Dia membawa sebatang tongkat bambu wulung dan pakaiannya compang-camping seperti pengemis. Disebelah kanan orang tua tadi, juga seorang lelaki tua berumur lebih kurang delapan puluh tahun, Rambut dan jenggotnya putih, matanya kuyu seperti seorang pemabok. Mulutnya besar dan lebar sekali, Mengenakan pakaian warna kelabu yang memanjang menutupi kedua kakinya, punggungnya memanggul tiga buah buli2 arak yang berkilat-kilat menyilaukan. Ketiga orang tua itu lari pesat sekali, Tio Li Kun pun cepat mengenali ketiga orang itu sebagai Swat-thian Sam-yu. Maka ia segera menggolek-golekkan kepala Lan Hwa dan memberitahu: "Adik Hwa, adik Hwa, lihatlah, ketiga suhengmu datang." Mendengar itu Mo Lan Hwa paksakan diri membuka mata. Setelah melihat memang ketiga suhengnya datang, ia pejamkan mata pula.
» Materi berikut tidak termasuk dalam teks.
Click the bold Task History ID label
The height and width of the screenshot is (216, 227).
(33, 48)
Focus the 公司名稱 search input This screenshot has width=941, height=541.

Saat itu pandang mata Gin Liong pun sudah sembuh. ia dapat melihat kedatangan Swat-thian Sam-yu itu, Cepat2 ia berseru: "Lo-koko berdua, harap segera kemari!" Melihat Gin Liong, Hok To Beng dan Hong-tian-soh (siorang tua sinting) tertawa gelak2. Tetapi wajah mereka cepat mengerut gelap ketika melihat Mo Lan Hwa menggeletak ditanah dipeluk Tio Li Kun. Cepat mereka lari menghampiri. Lebih terkejut pula mereka ketika memeriksa keadaan sumoaynya itu. Hok To Beng sibuk memanggil-manggil sumoaynya tetapi nona itu tetap diam saja. Didapatinya lengan Mo Lan Hwa membegap, jelas nona itu tentu terkena senjata rahasia yang amat beracun. "Siapa yang berani mencelakai sumoay dengan senjata rahasia beracun itu!" Hongtian-soh berbangkit dan berteriak keras. Sebelum Gin Liong memberi keterangan, Mo Lan Hwa pun paksakan diri membuka mata dan menuding kearah si imam potongan muka kuda. Menurutkan arah yang ditunjukkan si nona, Hong-tian-soh segera membentak keras: "Hai, kurcaci tua dari mana berani menggunakan senjata rahasia yang begitu ganas!" Dengan mengangkat tongkat bambu wulung, Hong-tian-soh pun segera lari kearah
si iman muka kuda yang masih duduk di tanah. Ketika Cui-sian-ong atau Dewa Pemabuk merentang mata, segera ia berseru: "Hai, sinting, jangan menghajar, dia Ih Tim tianglo dari partai Kiong-lay-pay." Hong-tian-soh sudah terlanjur angot gilanya. Sudah tentu ia tak menghiraukan peringatan Dewa Pemabuk. "Tak peduli dia tianglo dari partai mana, yang penting harus dihajar dulu!" seru orang sinting itu, ia tetap lanjutkan larinya ketempat imam tua itu. Mendengar keterangan Dewa Pemabuk, Hok To Beng terkejut dan berpaling ikut mencegah: "Sinting . ..." Tetapi terlambat. Terdengar suara bambu menghantam benda keras disusul dengan jeritan ngeri. Batok kepala dari Ih Tim tianglo partai persilatan Kionglaypay telah hancur lebur, berhamburan keempat penjuru.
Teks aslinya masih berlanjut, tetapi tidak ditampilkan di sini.